Bangalore have batted poorly in all three matches so far, and only the inept batting of Rajasthan in the first match gave a veneer of apparent respectability. Not that they bowling has been impressive either, having conceded more than 180 runs in both of their last two matches. Although the final margin of defeat against the Deccan Chargers looked mild, it was padded by some freewheeling hitting once the game had already passed beyond reach.
Their foreign imports have struggled, particularly with the bat. Kevin Pietersen and Jacques Kallis have managed only 62 runs in five innings between them, which looks positively monumental in comparison to the solitary run that Ross Taylor and Jesse Ryder have cobbled together in three innings. In fact, Pietersen and Ryder have contributed more with the ball than with bat, while Dale Steyn has continued his run of inconsistent displays in the shorter formats.
That the star overseas batsmen have failed has been plain to see, but it also gave the Indian talent to shine. Even when Shaun Marsh averaged almost 70 last year, he did fail on occasions, forcing the others to either perform or be exposed. In the case of Bangalore, their sixth and seventh Indians have failed on all three occasions.
In the three matches that Bangalore have played so far, Rahul Dravid, Virat Kohli, Robin Uthappa, Anil Kumble and Praveen Kumar have been the five domestic players whose positions were not gifted by the domestic quota. In contrast, the remaining two places, which have been shared by Balachandra Akhil, R Vinay Kumar, Rajesh Bishnoi and Karan Sharma, have effectively reduced the Challengers to playing with nine men. Together they have totalled 24 runs at 4.80 and taken 0/37 from four overs. In effect, Bangalore have been playing with the equivalent of two Glenn McGraths, both of whom have a broken arm and cannot bowl.
Almost any change will do, as it could barely be worse. Shreevats Goswami impressed in the few opportunities he received last year, while Roelof van der Merwe has starred for South Africa in the recent series against Australia and has a strong record in domestic cricket with both bat and ball. With spinners being prominent in the IPL so far, van der Merwe’s selection would be shrewd move in particular.
Punjab are also likely to be hobbled by the same weaknesses in their upcoming matches, unless their middle-lower order are continually saved by the rain. Not that the rain will do them any good either, as their top-order is significantly weaker than those possessed by most of their opponents and shortened matches place more of the responsibility on the openers. If the rain stays away, and Punjab persist with the same structure as in the opening matches, then they could be relentlessly exposed unless the triumvirate of Yuvraj Singh, Mahela Jayawardene and Kumar Sangakkara flood South Africa with runs. With Shaun Marsh injuring himself again while playing for Australia on Wednesday, it’s unlikely that they will get much reinforcement in the second half of the tournament, so their lesser players need to get used to the responsibility from the outset.
Punjab have even less depth in their Indian stocks than Bangalore, or more accurately, they are choosing some rather weak players when vastly stronger options sit on the bench.
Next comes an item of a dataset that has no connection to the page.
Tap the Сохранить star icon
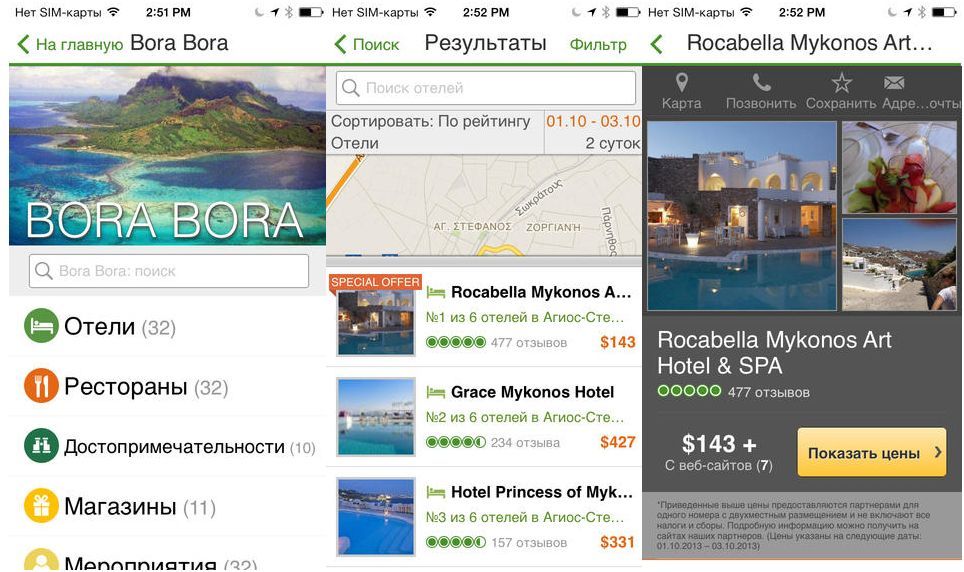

So far, Taruwar Kohli, VRV Singh and Vikramjeet Malik have played in both matches. Despite the matches being curtailed, they have only added 1 run and taken 1/39 from four overs, an even weaker return than Banglore’s duo given that they have three.
The selection of the trio is rather perplexing, especially given the alternatives. Kohli has only played one season at domestic level, and has only made sporadic appearances for Punjab. Given that his averages 31 in List A and 26 in first-class matches, it’s not surprising that he hasn’t played regularly. What is hard to understand is why he is being chosen ahead of Tanmay Srivastava, who was Uttar Pradesh’s top-scorer last season, or Uday Kaul, Punjab’s Ranji Trophy wicket-keeper. Both are under 22, have vastly superior batting records to Kohli in both this season and in the long term. Kaul has averaged beyond fifty in both forms of cricket for the past two seasons and provides the additional option of being able to take the gloves if Sangakkara is injured mid-match. In one match last season, Chennai were able to have Parthiv Patel take over from Mahendra Singh Dhoni after a mid-match injury. Kohli needs to be replaced by either Srivastava or Kaul.
With Jerome Taylor and Brett Lee still injured, Punjab’s pace battery is the weakest in the competition by some distance. That Irfan Pathan is by far the best seamer says enough about their strength, which is why Romesh Powar’s omission despite being a key plank in Mumbai’s Ranji Trophy win this year is difficult to fathom. Why choose four pacemen when so many are far below the mark? With the success of Daniel Vettori and Pragyan Ojha so far, two finger spinners who like to flight the ball, Punjab should give Powar a chance. His agility in the field is nothing less than an embarrassment, but when his colleagues are being launched into the crowd with such regularity, it makes little difference.
In tonight’s battle at the bottom, fortune could well favour the brave.